“Öğrenciler velileri idare ediyor”
Emekli öğretmen İsmet Özkavra veli-çocuk ilişkilerinin teknolojinin gelişmesinden sonra ters döndüğünü söyledi
‘Emek’li Yıllar…
Neden bu isim? Sayfanın adı neden ‘Emek’li Yıllar… Birincisi, onlarca yıl yapılan, öğretmenlik mesleğine harcanan emeği belirtmek ve ikincisi şimdilerde yaşanan emeklilik günleri… Bir kelimede birleştirmek istedim. Bu yazıyla yıllarını öğretmenliğe vermiş emekli öğretmenlerimizle bir sohbet sayfası başlatmış olduk. Sayfamız devam edecek… Yıllarını eğitime adamış ‘emek’li öğretmenlerimize ulaşmaya devam edeceğiz. Siz de emekli öğretmenseniz, sayfada yer almak isterseniz veya tanıdığınız, sayfada yer almasını istediğiniz emekli öğretmenler varsa bize yukarıdaki e-mail adresinden, ayrıca [email protected] veya 0533 8615423 nolu telefondan da ulaşabilirsiniz.

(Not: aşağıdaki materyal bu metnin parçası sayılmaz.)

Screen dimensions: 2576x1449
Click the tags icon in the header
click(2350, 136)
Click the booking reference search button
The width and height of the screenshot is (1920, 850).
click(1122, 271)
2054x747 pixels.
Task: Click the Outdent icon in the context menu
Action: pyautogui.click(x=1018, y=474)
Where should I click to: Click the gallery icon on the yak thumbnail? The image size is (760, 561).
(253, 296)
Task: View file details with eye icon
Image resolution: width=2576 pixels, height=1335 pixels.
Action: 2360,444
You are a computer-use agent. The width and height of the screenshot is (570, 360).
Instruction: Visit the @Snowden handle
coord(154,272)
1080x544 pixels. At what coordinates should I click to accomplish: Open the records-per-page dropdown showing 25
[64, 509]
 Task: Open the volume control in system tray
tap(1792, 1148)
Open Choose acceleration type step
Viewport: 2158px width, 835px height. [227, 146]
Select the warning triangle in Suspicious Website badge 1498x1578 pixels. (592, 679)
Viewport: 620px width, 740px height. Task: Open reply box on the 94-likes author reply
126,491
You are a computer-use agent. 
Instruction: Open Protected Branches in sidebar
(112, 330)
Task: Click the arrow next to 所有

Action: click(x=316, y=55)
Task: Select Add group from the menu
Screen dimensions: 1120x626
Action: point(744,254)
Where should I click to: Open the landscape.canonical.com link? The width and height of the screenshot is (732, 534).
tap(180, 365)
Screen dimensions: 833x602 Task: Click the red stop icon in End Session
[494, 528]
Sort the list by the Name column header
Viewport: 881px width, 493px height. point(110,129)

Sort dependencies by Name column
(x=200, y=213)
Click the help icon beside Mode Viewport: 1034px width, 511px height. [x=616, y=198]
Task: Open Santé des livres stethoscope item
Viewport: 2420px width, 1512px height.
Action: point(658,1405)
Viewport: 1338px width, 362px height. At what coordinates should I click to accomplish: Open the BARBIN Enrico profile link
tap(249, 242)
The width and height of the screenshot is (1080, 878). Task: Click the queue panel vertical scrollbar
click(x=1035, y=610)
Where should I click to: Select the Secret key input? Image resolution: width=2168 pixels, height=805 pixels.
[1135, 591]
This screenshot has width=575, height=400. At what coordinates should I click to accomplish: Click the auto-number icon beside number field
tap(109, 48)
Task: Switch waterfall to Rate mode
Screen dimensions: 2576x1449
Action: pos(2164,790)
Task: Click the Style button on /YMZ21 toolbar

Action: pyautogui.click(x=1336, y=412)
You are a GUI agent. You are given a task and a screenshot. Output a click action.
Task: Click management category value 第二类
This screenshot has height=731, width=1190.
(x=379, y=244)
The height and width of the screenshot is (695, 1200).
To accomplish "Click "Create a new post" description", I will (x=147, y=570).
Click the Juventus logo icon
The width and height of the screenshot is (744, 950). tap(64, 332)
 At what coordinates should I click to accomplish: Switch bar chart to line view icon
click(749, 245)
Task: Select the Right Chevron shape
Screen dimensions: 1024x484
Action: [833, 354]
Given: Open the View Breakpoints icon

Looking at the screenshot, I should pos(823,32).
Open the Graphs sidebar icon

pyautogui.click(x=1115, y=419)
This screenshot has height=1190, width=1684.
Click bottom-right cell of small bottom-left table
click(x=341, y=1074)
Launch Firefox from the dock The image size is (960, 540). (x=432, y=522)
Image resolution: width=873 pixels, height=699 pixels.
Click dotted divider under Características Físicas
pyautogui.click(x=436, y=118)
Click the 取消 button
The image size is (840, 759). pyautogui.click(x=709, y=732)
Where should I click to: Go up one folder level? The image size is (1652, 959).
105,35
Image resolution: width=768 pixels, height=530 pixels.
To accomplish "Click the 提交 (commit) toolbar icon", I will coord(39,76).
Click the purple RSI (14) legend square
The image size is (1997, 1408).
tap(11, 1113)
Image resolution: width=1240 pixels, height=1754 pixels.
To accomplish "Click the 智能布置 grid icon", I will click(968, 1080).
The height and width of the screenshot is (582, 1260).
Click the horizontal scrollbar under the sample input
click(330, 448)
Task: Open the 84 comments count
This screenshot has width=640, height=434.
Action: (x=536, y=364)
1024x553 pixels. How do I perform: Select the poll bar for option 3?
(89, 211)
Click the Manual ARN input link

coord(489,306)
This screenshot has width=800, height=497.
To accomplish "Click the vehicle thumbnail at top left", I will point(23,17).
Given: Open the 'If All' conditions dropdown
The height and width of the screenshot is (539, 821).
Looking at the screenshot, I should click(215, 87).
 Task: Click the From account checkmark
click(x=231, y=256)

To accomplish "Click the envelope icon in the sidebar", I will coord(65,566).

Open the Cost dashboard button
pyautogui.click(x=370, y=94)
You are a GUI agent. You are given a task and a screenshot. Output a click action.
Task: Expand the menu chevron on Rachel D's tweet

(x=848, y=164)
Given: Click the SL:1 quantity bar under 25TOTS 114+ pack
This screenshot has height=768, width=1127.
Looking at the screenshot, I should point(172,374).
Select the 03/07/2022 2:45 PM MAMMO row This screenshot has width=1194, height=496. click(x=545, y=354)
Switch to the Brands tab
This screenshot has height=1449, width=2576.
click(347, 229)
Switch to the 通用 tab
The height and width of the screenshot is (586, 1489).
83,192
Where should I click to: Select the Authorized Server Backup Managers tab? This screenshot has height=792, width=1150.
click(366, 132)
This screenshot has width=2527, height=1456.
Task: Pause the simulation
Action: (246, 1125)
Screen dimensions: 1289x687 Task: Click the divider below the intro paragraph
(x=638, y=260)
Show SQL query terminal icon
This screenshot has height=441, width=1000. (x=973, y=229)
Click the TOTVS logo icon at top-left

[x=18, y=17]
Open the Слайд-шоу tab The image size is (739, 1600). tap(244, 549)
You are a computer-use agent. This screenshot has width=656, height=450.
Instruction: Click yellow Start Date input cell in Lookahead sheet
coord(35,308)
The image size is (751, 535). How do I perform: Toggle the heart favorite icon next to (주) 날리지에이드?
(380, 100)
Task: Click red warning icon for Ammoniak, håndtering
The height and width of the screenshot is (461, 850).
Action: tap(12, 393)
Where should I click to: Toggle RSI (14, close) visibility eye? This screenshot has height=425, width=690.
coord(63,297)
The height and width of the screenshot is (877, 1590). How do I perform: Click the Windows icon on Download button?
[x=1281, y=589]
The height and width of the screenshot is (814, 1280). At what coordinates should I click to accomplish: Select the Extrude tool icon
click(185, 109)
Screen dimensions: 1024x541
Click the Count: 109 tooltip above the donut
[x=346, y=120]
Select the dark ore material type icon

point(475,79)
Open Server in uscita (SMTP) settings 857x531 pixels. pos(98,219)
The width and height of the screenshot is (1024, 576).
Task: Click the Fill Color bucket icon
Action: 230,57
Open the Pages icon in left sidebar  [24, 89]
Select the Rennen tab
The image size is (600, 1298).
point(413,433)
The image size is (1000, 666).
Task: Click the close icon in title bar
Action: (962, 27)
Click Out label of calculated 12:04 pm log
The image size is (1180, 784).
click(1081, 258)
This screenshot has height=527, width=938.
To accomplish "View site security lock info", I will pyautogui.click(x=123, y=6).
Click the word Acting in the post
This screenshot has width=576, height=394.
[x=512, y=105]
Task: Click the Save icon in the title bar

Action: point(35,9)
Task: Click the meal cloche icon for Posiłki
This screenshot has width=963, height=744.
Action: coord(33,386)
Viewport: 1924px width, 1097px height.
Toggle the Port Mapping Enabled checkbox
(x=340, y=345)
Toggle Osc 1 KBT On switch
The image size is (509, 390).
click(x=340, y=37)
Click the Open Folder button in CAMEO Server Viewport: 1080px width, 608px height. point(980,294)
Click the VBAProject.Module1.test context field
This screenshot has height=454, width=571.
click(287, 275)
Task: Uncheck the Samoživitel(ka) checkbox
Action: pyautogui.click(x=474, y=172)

İsmet Özkavra Matematik Öğretmeni… Benim de öğretmenliğimi yaptı. Esprili yanıtlarıyla hafızlarda yer bıraktı… Her gün gittiği Türk Ocağı Limasol Spor Kulübü’nde buluştuk. Ocağın rengi sarı-siyah ama sürekli giydiği sarı-lacivert giysileriyle sohbet ettik. “Tepki çekmiyor mu bu kulüpte bu renkler?” diye soruyorum… “Alıştılar” diyor İsmet hoca çünkü ezeli rakibi Doğan Türk Birliği’nin renkleri de aslında sarı-lacivert ama onun giymesinin sebebi Fenerbahçe… O yüzden renkler Kulüp içinde kabul görüyor ister istemez!.. Üstelik İsmet Özkavra bir dönem Türk Ocağı’nın başkanlığını da üstlenmiş. İşte böyle bir geçmiş ve kişilikle eskiyi, öğretmenlik yıllarını ve şimdiyi konuştuk.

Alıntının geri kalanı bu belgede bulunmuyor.